I don’t know if Walter Palmer is concerned about conservation work or whether he has ever used his money to help animals stay alive. In researching this post, I found that in 2009, he paid $127,500 and agreed to undergo sexual harassment training to settle a claim filed against him by a female employee who said she “was subjected to verbal comments and physical conduct involving her breasts, buttocks, and genitalia.” In 2012, he donated $5000 to the presidential election campaign of fellow animal abuser Mitt Romney. I did not find any record of Palmer funding conservation efforts directly.
Whether one supports or condemns trophy hunting, it is legal and will continue to take place, courtesy of rich Americans mostly. Poaching of course is illegal but it too will continue so long as there is someone with cash in hand. On Monday, under cover of darkness, poachers killed an adult female elephant and 4 of her offspring in Tsavo West National Park in Kenya, hacked off their tusks then escaped on motorcycles. The story barely made the news.
In the midst of all the back and forth over the sinister killing of Cecil, many people have been deeply moved. Late night talk show host Jimmy Kimmel choked up on live television when talking about the story. An interview with Ernest Small, an academic who specializes in biodiversity revealed that, despite understanding the science behind the emotional reaction to Cecil’s death, even he feels upset:
“I was disgusted frankly. If there was a lynch mob I’d probably join it,” he said, acknowledging the irony.
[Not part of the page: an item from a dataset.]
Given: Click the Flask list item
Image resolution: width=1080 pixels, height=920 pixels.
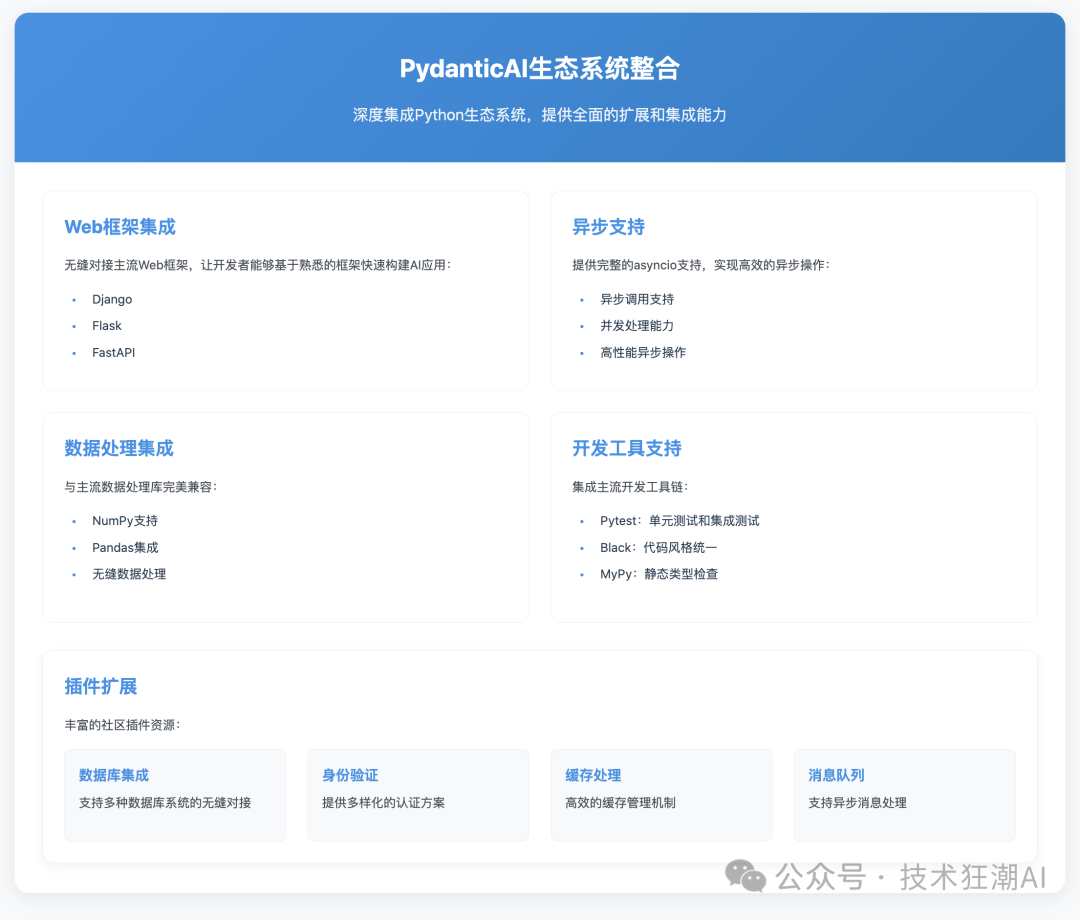Looking at the screenshot, I should 107,326.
Our relationship with animals is complicated. I don’t have any particular wisdom to impart regarding Cecil and I am just as sad and angry as everyone else. I don’t think that signing a petition or making a donation is going to make me feel better although I’m certainly not opposed to either. Being human is a heavy burden and a great responsibility. Animals have always made that burden easier for me and in return, I try to be as compassionate and respectful as possible. It’s not enough and it doesn’t negate the Walter Palmers of the world, but it’s something. And something beats the hell out of nothing any day of the week. Where there’s life, there’s hope.